*** Data shown ***

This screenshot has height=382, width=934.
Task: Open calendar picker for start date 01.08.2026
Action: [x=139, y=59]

***
*** Data shown ***

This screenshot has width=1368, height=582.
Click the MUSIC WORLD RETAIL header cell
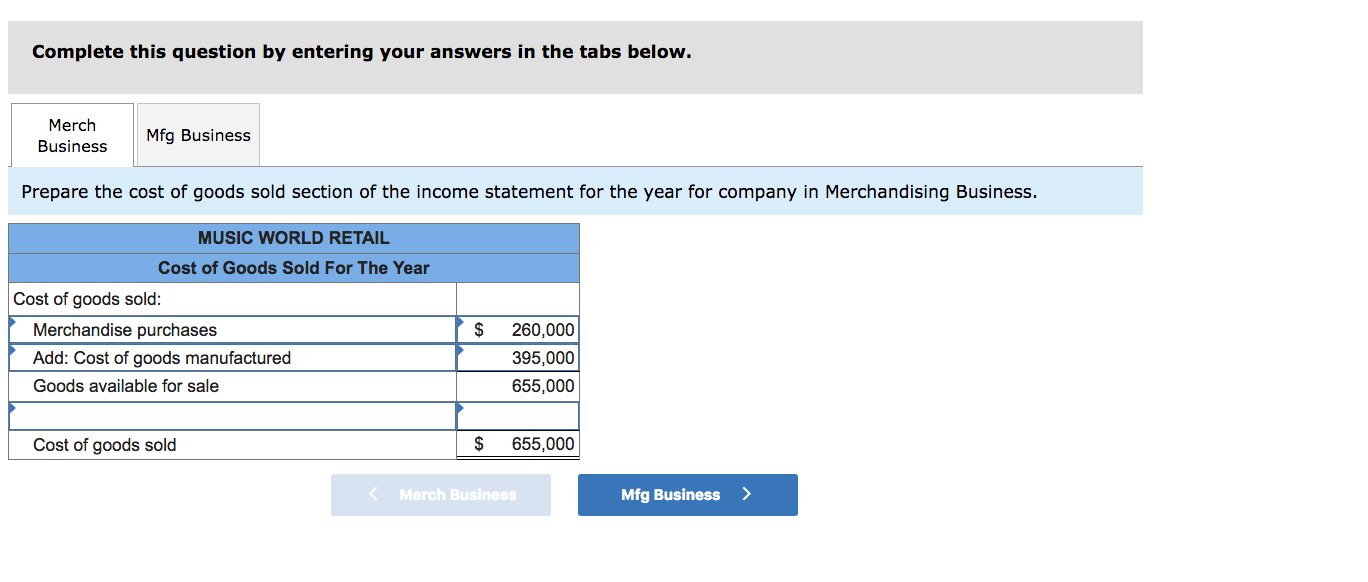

***

**Exercise goal:**
Your task is to retype the entries verbatim, starting with the line that holds "This screenshot has width=1368, height=582." and stopping after the line that holds "Click the MUSIC WORLD RETAIL header cell".

**Task result:**
This screenshot has width=1368, height=582.
Click the MUSIC WORLD RETAIL header cell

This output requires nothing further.